Top of Information

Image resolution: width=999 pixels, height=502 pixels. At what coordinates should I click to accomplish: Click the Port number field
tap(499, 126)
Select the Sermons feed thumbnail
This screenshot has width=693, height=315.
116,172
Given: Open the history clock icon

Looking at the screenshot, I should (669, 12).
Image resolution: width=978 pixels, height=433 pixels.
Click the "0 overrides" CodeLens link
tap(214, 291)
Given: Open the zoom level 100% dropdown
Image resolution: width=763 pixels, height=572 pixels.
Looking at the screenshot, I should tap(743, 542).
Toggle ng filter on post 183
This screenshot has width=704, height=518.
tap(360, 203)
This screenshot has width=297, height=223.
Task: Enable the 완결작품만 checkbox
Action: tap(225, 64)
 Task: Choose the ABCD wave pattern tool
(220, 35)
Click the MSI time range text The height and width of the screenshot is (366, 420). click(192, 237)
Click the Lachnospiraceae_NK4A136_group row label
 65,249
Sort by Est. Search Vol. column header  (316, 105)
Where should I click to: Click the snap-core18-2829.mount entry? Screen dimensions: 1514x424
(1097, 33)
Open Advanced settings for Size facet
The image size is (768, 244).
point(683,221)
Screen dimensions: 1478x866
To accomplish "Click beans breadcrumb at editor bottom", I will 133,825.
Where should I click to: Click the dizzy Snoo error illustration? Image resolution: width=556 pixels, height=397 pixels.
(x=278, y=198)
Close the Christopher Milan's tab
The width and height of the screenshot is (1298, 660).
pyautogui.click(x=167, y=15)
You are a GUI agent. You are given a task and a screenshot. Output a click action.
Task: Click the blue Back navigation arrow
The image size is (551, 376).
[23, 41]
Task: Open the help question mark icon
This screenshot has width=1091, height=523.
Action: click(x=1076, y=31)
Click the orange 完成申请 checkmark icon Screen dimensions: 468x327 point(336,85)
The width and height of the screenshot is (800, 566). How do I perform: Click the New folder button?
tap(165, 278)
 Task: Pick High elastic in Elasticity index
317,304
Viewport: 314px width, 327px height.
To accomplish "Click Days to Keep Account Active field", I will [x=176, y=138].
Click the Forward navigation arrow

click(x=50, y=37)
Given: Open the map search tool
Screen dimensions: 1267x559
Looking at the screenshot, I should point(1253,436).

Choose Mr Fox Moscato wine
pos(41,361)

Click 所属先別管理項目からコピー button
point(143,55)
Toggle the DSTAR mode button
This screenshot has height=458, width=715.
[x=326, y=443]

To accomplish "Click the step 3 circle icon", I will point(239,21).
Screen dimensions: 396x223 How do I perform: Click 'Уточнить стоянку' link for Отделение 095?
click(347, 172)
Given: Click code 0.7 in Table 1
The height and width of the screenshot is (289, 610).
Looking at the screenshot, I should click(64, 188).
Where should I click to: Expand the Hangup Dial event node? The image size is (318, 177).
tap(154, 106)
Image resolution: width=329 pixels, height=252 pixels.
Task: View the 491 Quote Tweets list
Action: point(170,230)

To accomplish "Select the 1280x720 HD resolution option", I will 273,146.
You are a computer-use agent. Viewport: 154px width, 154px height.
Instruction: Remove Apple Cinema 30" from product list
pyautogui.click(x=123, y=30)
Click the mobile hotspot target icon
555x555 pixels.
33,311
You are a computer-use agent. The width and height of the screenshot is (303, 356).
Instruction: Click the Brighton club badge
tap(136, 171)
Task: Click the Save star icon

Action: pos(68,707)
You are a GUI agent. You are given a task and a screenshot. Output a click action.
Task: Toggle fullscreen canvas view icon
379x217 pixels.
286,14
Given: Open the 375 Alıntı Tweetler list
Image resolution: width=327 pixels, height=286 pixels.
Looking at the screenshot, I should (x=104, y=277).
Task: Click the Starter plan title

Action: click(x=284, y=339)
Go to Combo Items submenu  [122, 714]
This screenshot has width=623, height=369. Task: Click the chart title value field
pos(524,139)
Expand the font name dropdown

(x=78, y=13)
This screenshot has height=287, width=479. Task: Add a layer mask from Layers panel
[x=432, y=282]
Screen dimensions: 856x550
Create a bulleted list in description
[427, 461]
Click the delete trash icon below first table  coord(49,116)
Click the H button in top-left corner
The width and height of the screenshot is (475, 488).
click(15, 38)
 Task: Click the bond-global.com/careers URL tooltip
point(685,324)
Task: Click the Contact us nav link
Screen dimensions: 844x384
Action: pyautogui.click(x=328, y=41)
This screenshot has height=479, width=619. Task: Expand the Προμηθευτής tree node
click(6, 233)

Bottom of Information

▶ [Work to complete]: Whenever the word "computer" shows up in a line of the entries, copy that line.

▶ [Task solution]:
You are a computer-use agent. Viewport: 154px width, 154px height.
You are a computer-use agent. The width and height of the screenshot is (303, 356).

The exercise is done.